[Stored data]

^^^^

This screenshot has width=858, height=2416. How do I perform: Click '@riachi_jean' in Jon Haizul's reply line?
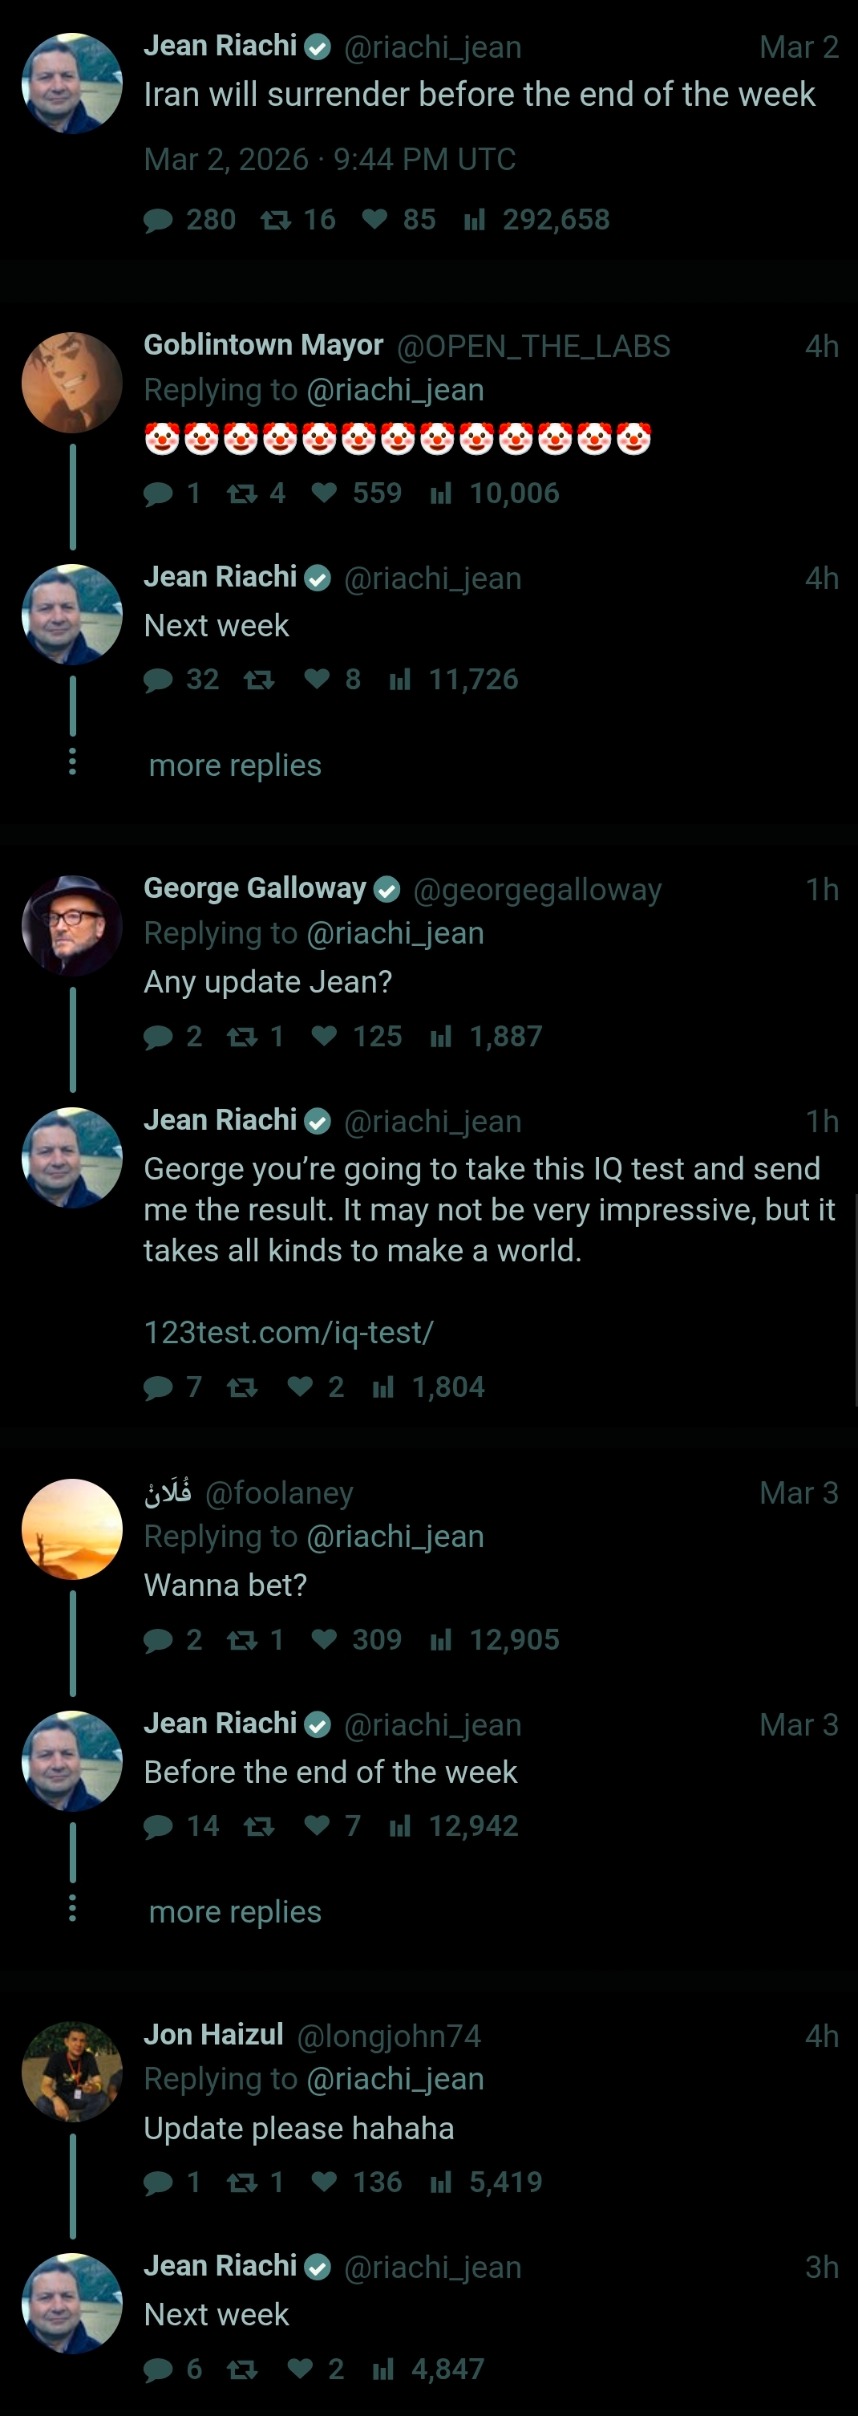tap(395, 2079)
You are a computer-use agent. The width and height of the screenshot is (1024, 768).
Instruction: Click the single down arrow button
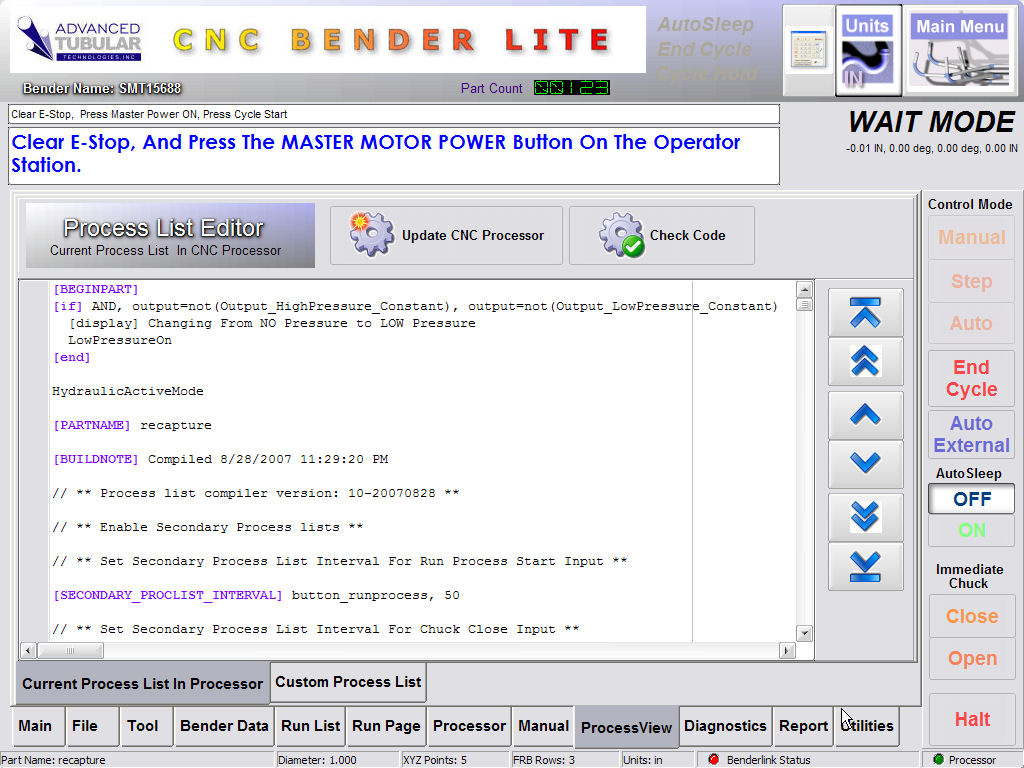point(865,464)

^^^^

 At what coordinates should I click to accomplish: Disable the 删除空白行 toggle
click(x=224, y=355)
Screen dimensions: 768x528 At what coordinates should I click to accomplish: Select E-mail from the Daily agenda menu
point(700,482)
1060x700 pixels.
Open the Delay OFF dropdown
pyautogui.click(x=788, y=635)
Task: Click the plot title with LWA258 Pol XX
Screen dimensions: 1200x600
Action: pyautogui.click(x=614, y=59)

^^^^

Problem: Out of the data above, give again only the lines starting at the one holding "At what coordinates should I click to accomplish: Disable" and ending at the one holding "1060x700 pixels.", unchanged.

Solution:
 At what coordinates should I click to accomplish: Disable the 删除空白行 toggle
click(x=224, y=355)
Screen dimensions: 768x528 At what coordinates should I click to accomplish: Select E-mail from the Daily agenda menu
point(700,482)
1060x700 pixels.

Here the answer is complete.